Lorena sacudiu a cabeça com um gesto que denotava preocupação.

- Então não haverá tempo para aguardar um helicóptero de emergência. - E, assumindo uma postura decidida, direcionou o olhar para Edgar. - Muito bem, vou precisar de ajuda. Acenda o lampião sobre a cabeceira da cama e me traga velas ou lamparinas. Tudo que tiver que possa ajudar na iluminação. Depois, ferva um pouco de água e também arranje cobertores e lençóis limpos. Tem lençóis limpos, não tem?

Ansioso demais para ficar zangado e desperdiçar minutos preciosos discutindo com ela, preferiu providenciar o que lhe foi pedido. Contudo, a observação desdenhosa contida na voz de Lorena o aborreceu. Omar espremeu-se contra o batente da porta no instante que Edgar saiu apressado.
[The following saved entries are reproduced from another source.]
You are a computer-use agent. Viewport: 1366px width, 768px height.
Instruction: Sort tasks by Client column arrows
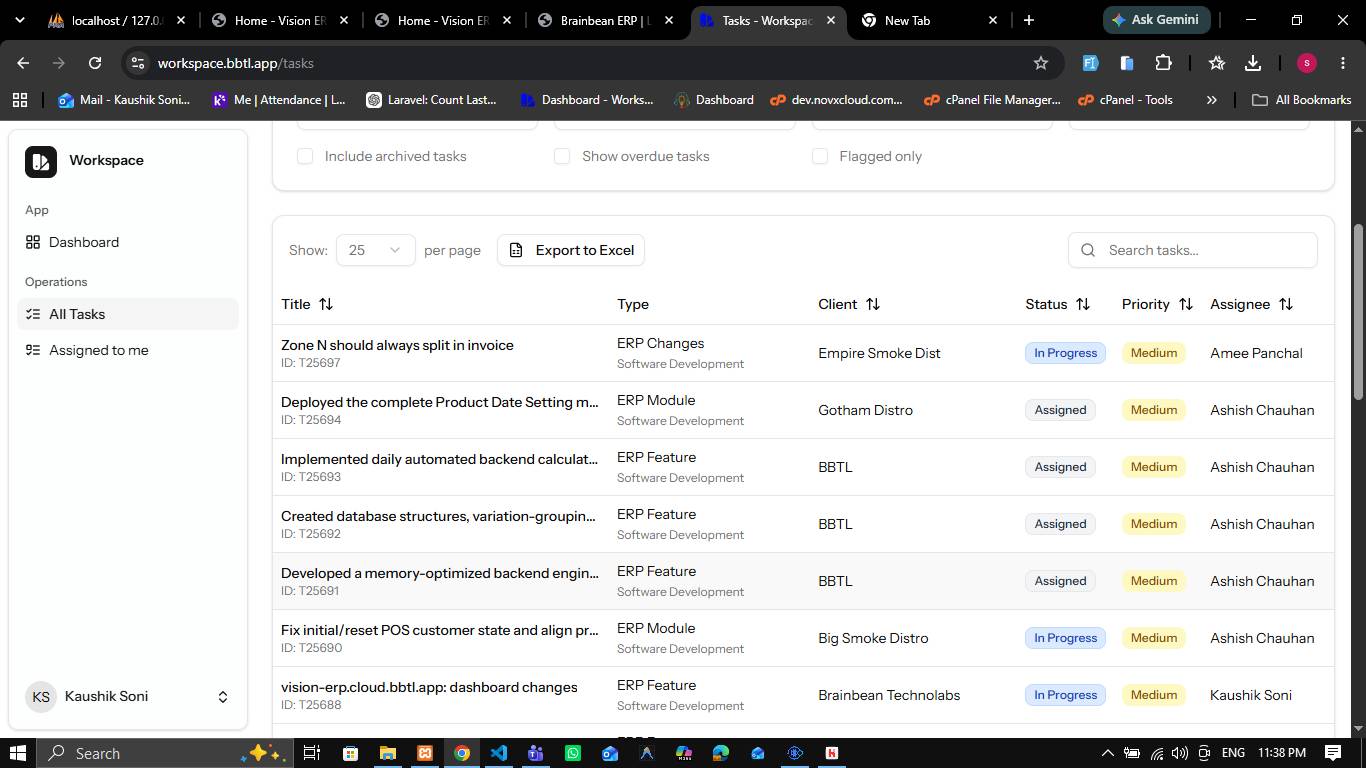tap(873, 304)
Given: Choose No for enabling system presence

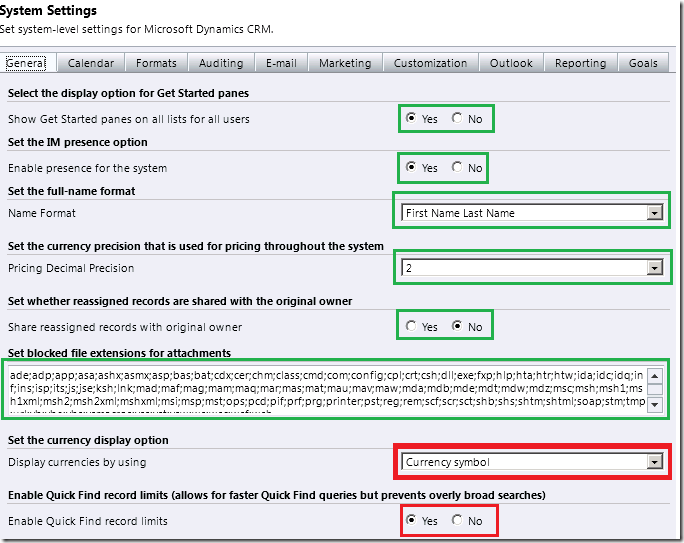Looking at the screenshot, I should [x=457, y=167].
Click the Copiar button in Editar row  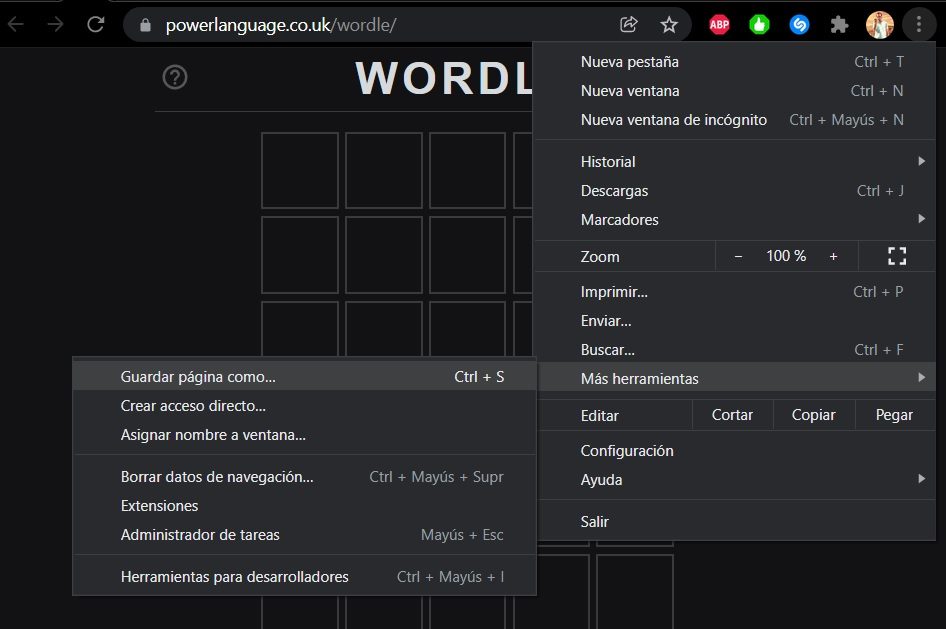813,415
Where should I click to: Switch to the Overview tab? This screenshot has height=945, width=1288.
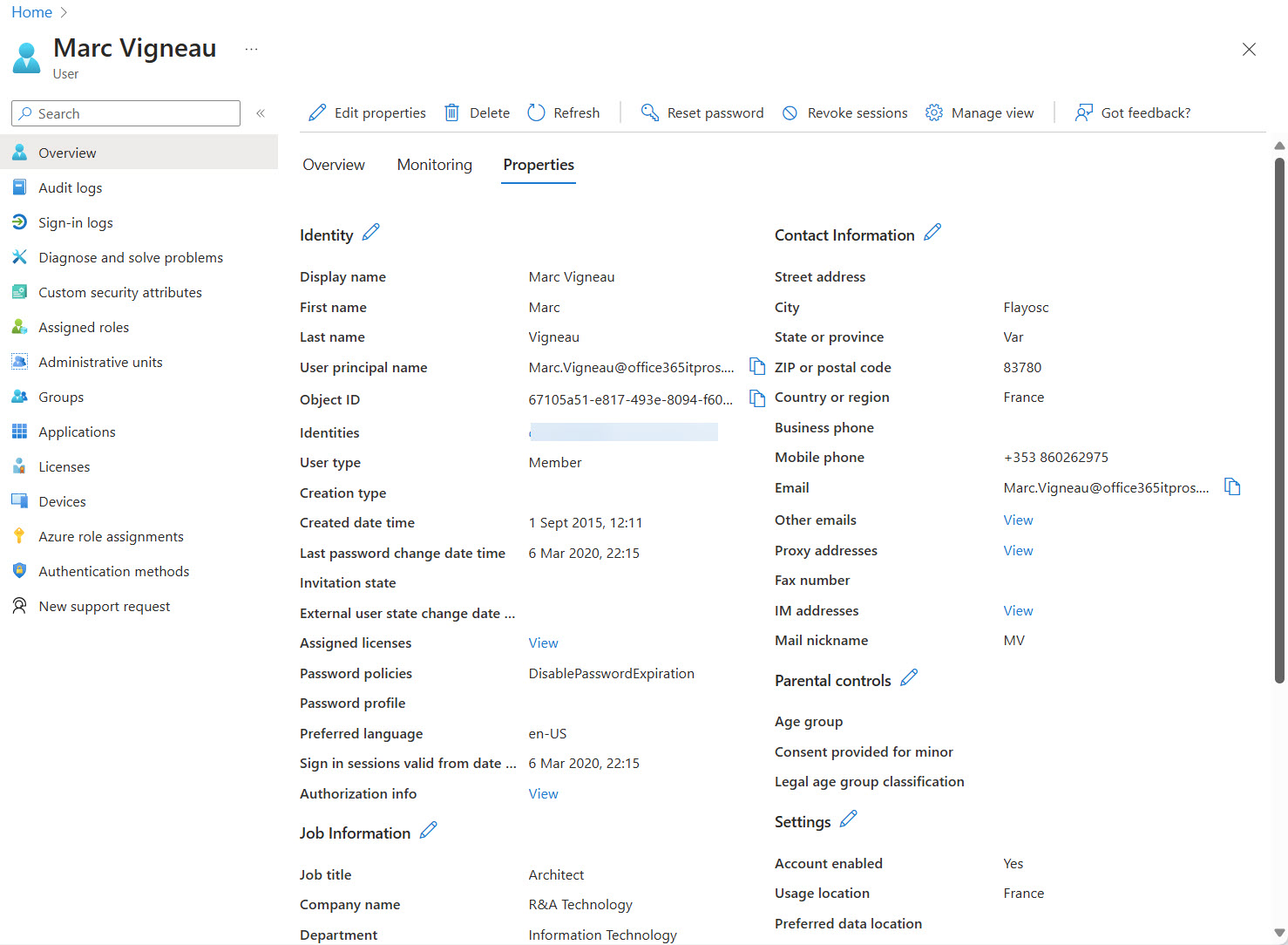(334, 165)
Apesar do comentário de Lorena sobre a inutilidade de chamar uma ambulância, ele ligou para o serviço de emergência dos helicópteros de resgate. Embora as esperanças fossem limitadas, preferiu assegurar-se do pedido. Quando terminava de providenciar os últimos itens solicitados por Lorena, já não confiava mais em receber ajuda a tempo. Era o preço a pagar por morar num rancho distante e solitário. Edgar trouxe mais dois lampiões para ajudar na iluminação e a única muda de lençóis que possuía. Até aquela noite ele considerava que era suficiente. Agora gostaria de ter muito mais para oferecer.
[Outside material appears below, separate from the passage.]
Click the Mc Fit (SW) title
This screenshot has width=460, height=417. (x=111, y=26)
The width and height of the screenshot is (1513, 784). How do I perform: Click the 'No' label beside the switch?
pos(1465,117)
O mesmo problema não se repetia com os cobertores. Havia uma pilha deles guardados no armário. Nenhum rancheiro se arriscaria a ter baixo estoque de lenha ou mantas de lã. Ninguém poderia prever o frio que faria no inverno ou quanto tempo uma tempestade de neve poderia durar, Edgar pensava ao mesmo tempo que esvaziava as prateleiras do armário, lotando os braços da poltrona antiga e surrada, posta ao lado da cama.
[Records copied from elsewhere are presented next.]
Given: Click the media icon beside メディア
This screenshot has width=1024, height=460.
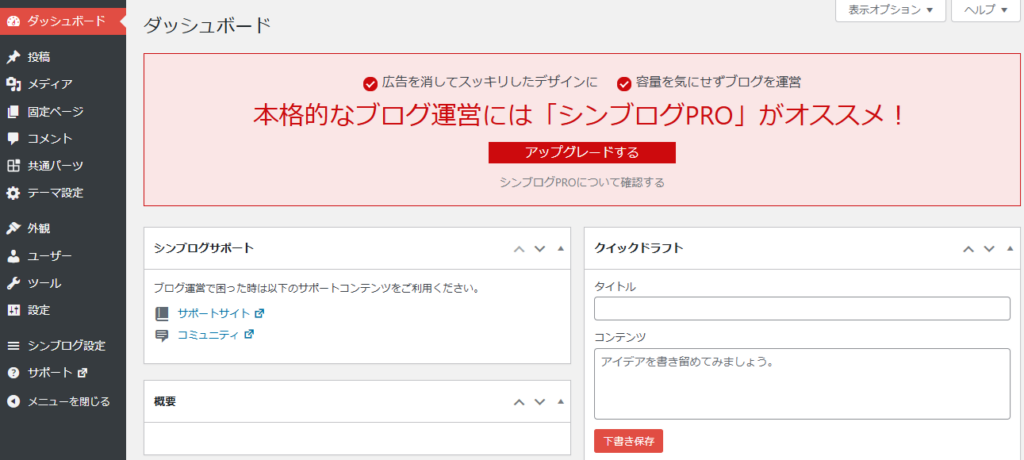Looking at the screenshot, I should (13, 84).
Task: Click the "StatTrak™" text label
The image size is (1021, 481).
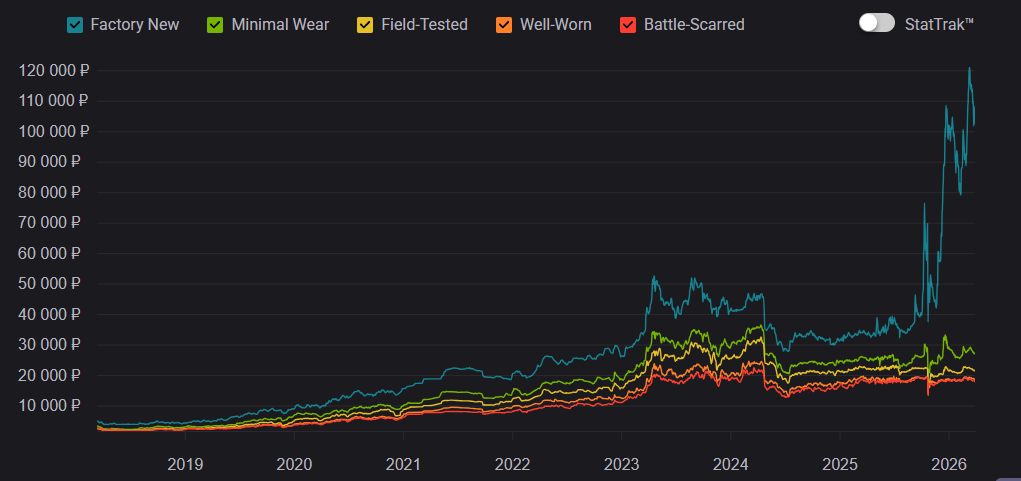Action: click(x=938, y=24)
- Ótimo - afirmou Lorena, enquanto reduzia o lençol que ele trouxera em tiras apropriadas e ao mesmo tempo secava o suor do rosto de Marine. - Agora prepare um bule de café e feche a porta quando sair. Preciso despir sua irmã e uma audiência é a última coisa de que ela precisa.

Edgar imaginou que Lorena deveria estar se referindo a Omar, porque ele mesmo evitara durante todo o tempo olhar na direção da cama. Já era difícil ouvir os gemidos da irmã, quanto mais presenciar as feições de sofrimento. Não desejava impressionar-se com a imagem de angústia pela dor que a estava atormentando. Tinha já tantas amarguras armazenadas na mente que poderiam durar pelo resto de sua existência.

Como ele suspeitava, Omar permanecia no vão da porta com o pescoço estendido tentando obter uma visão melhor do que acontecia dentro do quarto. Edgar saiu e arrastou o homem com ele, antes de fechar a porta e deixar as mulheres com a privacidade que o momento requeria. E, apesar dos ressentimentos passados, um forte sentimento de gratidão lhe invadiu o peito.

- Agradeço muito o que fez por minha irmã, Omar.

Para provar o que dizia, conduziu o homem até a cozinha e, após apanhar no armário uma garrafa de uísque e um copo limpo, convidou-o para se acomodar na mesa próxima ao fogão de lenha.